«1819 года, июля 26-го дня, – говорилось в этом клятвенном обещании[549]
, – мы, нижепоименованные, обещаем вам и клянемся всемогущим Богом, перед Его святым Евангелием и крестом, в том, что собрание наше и общественное скопище Кутаисского и Шаропанского округов имело предметом своим не что иное, как только чтоб насчет выдаваемого преосвященным Феофилактом приказания о штатном учреждении просить нашего генерала; кроме сего, против его императорского величества Александра Павловича изменнических и противных произношений и мыслей между нами не имелось. Первая наша присяга на верность государю тверда, и ничего о нарушении оной между нами не говорено. Хотя из имеретин кто на нас клевещет пред начальством, но мы извещаем, что по тем доносам ничего между нами не произнесено против государя императора и против его войск ничего нами не предпринято».Не дозволив присягать по этому листу и находя, что упорство имеретин доказывает нечистосердечное их раскаяние, генерал Сысоев обратился к народу со своим воззванием.
«Жители Имеретин! – писал он[550]
. – Вы утверждаете мнением своим, что поступок ваш, оказанный при начатии введения преобразования духовной части, есть не преступление против присяги, прежде данной вами на верность свою его императорскому величеству великому государю Александру Павловичу, самодержцу всероссийскому; но сие утверждение ваше происходит от неискренности и непризнательности. Оною священною клятвою вы клялись всемогущим Богом и пресвятым его Евангелием: что хотите и должны его императорскому величеству и его всероссийского престола наследнику, который назначен будет, верно и нелицемерно служить и во всем высочайшей воле повиноваться, не щадя живота своего до последней капли крови.Все изданные и впредь издаваемые от постановленной его величеством власти узаконения или учреждения принимать с должным послушанием и оные по крайнему разумению, силе и возможности предостерегать и оборонять, восстановленное его императорским величеством в отечестве вашем спокойствие и тишину по крайней возможности своей соблюдать и никаких сношений с возмутителями отечества вашего, прямо или посредственно, тайно или явно, не токмо делом, но внушениями или иным чем – замыслом, действием и намерением не иметь, – где сей обет ваш?

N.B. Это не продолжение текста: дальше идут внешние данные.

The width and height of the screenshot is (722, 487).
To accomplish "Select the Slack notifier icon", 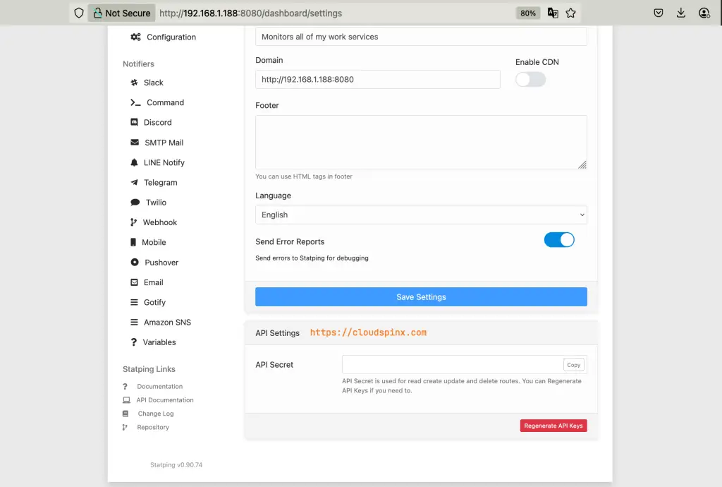I will (x=134, y=82).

Правительство русское, заботившееся о благе вашем, желало, правилами, утвержденными его императорским величеством, преобразовать и улучшить в Имеретин духовную часть, находящуюся в совершенном неустройстве, но вы с неповиновением и буйством не допустили учреждение сие. В таком случае, когда бы, по известности вам пользы того учреждения и по привязанности к прежним своим правилам, желали остаться при них, для вас оставалась позволительность с покорностью просить о том начальство; но вы, вместо снискания благоуважения, в оскорбление российских законов, дерзнули собираться мятежными скопищами, делать заговоры и подтверждать единомыслие своею присягою.
При начатии описания, каковое потребно было для введения учреждения, вы, в поддержание явного сопротивления своего, остановили отправленных для того чиновников и еще грозили им, что ежели бы они не оставили сего описания, то произошли бы худые последствия, как между тем некоторые и были уже вами задержаны. Среди таковых заблуждений ваших были еще из вас, которые смекали в волнении вашем свою пользу и выгоду и потому утверждали более вас в оном, разглашая, что хотели переменить христианскую веру, оставить без доходов ев. церкви, а из вас брать в солдаты, и, одним словом, внушали о том, что можно только было изобрести хитрому, коварному и злонамеренному уму. Сии недоброжелатели ни русскому правительству, ни вам не преступили ли верноподданнической обязанности? Исчислив, можно сказать, коротко ваши деяния, я тем вас уличаю в погрешности вашей против присяги вашей, а не менее перед всеавгустейшим монархом и его законами.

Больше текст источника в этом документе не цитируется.